Finalmente, los huesos hallados en la búsqueda de una familia de Entre Ríos eran de animales

Los restos encontrados en un campo de Nogoyá, en el marco de la investigación sobre el paradero del matrimonio Gill y sus cuatro de hijos de entre 2 y 12 años, desparecidos en 2002, no son humanos, informó uno de los abogados querellantes.

Las doce piezas óseas fueron encontradas entre el lunes y el jueves pasado en un campo de una Estancia de Crucecitas Séptima, un pueblo a 50 kilómetros de Paraná del departamento de Nogoyá, eran de animales.

Las excavaciones se iniciaron el lunes luego de que un nuevo testigo aseguró haber visto a Gill haciendo pozos en La Candelaria, la estancia que pertenecía a Alfonso Goette, patrón del matrimonio, quien murió en 2016 en un accidente automovilístico. Los restos óseos fueron encontrados en "un pozo lleno de agua, que se vació y luego al pasar una zaranda por el barro que había debajo, se dio con este hallazgo", contó el juez de Garantías de Nogoyá, Gustavo Acosta.

En tanto, el juez indicó que los procedimientos continuarán en la zona durante las próximas dos semanas. Por su parte, el abogado querellante, Maximiliano Navarro, que representa a la madre de Norma Margarita Gallegos, esposa de José Rubén "Mencho" Gill, aseguró que los huesos hallados "corresponden con la morfología de animales".

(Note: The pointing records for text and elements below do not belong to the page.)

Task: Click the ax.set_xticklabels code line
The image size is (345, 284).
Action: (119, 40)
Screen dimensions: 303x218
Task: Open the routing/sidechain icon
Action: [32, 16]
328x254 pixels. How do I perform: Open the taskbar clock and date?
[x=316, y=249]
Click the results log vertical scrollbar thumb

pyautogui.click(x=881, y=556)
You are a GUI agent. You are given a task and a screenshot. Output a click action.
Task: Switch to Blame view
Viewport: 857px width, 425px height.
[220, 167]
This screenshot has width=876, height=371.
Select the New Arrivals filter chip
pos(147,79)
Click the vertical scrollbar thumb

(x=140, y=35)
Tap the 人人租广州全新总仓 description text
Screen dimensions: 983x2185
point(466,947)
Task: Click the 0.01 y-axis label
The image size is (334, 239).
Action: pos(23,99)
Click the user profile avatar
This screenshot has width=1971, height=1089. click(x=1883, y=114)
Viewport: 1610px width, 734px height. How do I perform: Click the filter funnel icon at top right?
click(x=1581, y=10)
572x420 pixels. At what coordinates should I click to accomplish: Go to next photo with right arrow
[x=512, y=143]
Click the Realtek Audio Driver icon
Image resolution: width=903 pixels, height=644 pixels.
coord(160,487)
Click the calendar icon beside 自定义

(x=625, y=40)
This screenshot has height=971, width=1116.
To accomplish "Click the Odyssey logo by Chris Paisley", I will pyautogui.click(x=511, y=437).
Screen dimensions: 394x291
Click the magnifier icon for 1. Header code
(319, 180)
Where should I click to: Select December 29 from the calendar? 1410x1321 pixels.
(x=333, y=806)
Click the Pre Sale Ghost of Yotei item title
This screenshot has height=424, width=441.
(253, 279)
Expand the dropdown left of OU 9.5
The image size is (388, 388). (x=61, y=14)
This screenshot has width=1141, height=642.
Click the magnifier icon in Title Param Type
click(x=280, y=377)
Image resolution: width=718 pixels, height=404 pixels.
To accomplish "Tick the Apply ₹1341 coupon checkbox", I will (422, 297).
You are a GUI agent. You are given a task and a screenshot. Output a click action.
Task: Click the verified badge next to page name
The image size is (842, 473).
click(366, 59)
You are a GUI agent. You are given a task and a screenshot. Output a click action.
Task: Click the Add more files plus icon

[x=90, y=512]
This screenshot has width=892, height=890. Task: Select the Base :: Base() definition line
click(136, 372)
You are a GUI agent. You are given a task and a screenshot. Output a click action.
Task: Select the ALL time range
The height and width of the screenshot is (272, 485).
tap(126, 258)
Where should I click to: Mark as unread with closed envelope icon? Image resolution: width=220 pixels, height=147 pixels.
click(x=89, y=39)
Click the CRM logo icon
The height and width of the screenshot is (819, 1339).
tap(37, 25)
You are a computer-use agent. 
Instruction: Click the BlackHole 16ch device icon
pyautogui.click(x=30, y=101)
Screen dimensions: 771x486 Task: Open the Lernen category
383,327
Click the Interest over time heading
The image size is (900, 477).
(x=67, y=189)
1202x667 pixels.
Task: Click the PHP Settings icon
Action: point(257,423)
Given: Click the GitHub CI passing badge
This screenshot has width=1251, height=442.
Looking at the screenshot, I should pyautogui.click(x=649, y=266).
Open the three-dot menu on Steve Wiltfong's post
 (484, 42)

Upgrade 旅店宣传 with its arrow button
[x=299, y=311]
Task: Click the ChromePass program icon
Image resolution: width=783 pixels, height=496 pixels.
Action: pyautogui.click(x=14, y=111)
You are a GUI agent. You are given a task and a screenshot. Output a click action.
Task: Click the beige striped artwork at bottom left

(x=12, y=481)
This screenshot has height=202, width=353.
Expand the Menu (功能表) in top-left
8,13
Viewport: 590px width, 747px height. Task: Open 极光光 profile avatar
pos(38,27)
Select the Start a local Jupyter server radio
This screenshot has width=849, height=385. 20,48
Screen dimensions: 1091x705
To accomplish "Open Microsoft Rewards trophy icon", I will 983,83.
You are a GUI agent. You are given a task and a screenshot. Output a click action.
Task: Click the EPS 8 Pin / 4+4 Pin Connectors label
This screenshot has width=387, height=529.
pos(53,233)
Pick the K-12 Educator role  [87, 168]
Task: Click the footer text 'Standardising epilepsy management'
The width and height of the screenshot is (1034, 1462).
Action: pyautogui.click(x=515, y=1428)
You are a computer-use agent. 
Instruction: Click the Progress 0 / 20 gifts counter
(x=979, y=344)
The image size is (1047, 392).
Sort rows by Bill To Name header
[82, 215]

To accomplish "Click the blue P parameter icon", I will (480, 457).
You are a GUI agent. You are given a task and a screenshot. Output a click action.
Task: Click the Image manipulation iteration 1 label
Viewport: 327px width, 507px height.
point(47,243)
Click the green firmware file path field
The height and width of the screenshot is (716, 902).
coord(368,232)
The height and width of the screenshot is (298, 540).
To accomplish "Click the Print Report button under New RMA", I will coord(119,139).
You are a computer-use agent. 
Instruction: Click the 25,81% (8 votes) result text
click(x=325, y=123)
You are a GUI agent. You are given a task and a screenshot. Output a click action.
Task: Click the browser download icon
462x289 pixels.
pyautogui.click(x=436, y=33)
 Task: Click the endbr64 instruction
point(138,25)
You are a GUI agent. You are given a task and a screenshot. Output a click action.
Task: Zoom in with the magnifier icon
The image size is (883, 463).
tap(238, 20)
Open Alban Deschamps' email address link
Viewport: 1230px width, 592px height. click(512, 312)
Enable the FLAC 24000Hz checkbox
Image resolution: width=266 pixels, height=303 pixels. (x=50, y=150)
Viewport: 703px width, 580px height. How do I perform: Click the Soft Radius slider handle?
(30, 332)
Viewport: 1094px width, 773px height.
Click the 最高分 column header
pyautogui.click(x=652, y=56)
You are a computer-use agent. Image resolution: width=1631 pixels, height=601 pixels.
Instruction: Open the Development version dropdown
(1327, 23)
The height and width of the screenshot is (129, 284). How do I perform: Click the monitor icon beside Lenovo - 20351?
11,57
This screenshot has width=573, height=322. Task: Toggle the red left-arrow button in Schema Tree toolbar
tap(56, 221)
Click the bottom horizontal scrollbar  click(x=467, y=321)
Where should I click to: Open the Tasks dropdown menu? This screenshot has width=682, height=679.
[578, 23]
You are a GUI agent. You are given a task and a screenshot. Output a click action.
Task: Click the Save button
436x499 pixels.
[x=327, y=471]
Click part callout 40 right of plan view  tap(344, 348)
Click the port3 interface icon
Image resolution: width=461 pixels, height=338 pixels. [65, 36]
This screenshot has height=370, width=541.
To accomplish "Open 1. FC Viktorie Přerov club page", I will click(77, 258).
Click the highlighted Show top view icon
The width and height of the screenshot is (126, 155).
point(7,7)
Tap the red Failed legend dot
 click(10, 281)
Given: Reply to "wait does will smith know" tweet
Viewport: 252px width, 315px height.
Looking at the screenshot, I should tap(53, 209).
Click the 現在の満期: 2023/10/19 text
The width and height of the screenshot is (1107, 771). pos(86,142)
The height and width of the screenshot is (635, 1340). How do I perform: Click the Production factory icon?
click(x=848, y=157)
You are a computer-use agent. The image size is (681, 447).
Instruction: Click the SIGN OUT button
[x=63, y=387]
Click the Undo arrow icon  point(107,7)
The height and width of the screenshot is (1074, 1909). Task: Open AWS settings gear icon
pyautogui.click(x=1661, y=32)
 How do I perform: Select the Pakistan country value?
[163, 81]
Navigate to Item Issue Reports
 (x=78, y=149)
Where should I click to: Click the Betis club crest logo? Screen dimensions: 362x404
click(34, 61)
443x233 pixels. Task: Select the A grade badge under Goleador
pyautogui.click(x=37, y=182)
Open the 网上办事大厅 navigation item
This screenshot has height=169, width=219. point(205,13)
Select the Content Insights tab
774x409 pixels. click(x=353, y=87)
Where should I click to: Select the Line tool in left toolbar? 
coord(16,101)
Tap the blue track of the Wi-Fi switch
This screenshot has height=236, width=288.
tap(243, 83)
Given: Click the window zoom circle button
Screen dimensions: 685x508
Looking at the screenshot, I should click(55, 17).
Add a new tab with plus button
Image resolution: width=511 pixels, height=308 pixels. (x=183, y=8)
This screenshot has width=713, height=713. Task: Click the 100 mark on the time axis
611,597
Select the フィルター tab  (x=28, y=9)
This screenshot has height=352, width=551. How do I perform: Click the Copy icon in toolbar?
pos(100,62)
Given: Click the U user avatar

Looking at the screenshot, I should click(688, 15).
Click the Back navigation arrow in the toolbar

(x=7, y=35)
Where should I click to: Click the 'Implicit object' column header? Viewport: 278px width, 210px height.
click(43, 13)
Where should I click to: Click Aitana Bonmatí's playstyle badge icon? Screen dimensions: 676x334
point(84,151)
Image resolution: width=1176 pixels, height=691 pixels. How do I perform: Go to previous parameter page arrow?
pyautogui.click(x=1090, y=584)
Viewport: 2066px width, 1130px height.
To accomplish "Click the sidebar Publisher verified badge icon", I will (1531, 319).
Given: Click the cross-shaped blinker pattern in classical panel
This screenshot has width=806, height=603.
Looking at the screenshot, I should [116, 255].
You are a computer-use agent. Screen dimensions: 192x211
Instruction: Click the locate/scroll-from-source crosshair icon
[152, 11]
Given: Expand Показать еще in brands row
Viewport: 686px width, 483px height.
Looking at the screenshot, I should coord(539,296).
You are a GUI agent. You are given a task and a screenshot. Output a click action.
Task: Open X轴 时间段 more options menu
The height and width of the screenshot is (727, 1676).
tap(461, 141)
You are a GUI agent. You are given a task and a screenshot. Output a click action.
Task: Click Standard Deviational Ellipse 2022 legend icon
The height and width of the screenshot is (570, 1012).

En los trabajos participó el jefe del Departamento Médico Forense del Superior Tribunal de Justicia, Luis Moyano, personal policial, y el médico forense de Nogoyá.

La última vez que los vecinos de la estancia La Candelaria supieron algo de la familia Gill fue el 14 de enero de 2002 cuando vieron a José Rubén "Mencho" Gill, el padre, trabajando en el campo. Seis meses después, un familiar denunció su desaparición y lo que ocurrió con ellos, desde entonces, fue un misterio.

No hay registros oficiales ni datos migratorios sobre el destino de Gill, de 56 años, peón rural; de su esposa Margarita Norma Gallegos, de 26; ni de sus hijos María Ofelia, de 12, Osvaldo José, de 9, Sofía Margarita, de 6, y Carlos Daniel, de 2.

Sin embargo, uno de los testigos a los que el fiscal Federico Uriburu volvió a entrevistar el año pasado contó que ese 14 de enero había visto a Rubén Gill quejándose por los pozos que le habían ordenado cavar en el campo donde trabajaba.

La desaparición de la familia fue dada a conocer, en primer lugar, por Goette, quien visitó a una de las hermanas de Rubén para preguntar por ellos, aunque pasaron seis meses para que un familiar presentara la denuncia en la justicia.

Carina Gill, sobrina de Rubén, aseguró que desde la familia buscan "que se termine todo, darle un cierre a esta historia porque ya son 16 años de incertidumbre, de no saber nada". María Adelia Gallegos, la madre de Margarita, la mujer de Gill, no tiene dudas sobre lo ocurrió: "el error es buscarlos vivos, porque ellos ya están muertos y enterrados", sostuvo. "Para mí tienen que buscar donde vivían hace catorce años, que es el campo de Alfonso Goette", pidió la mujer.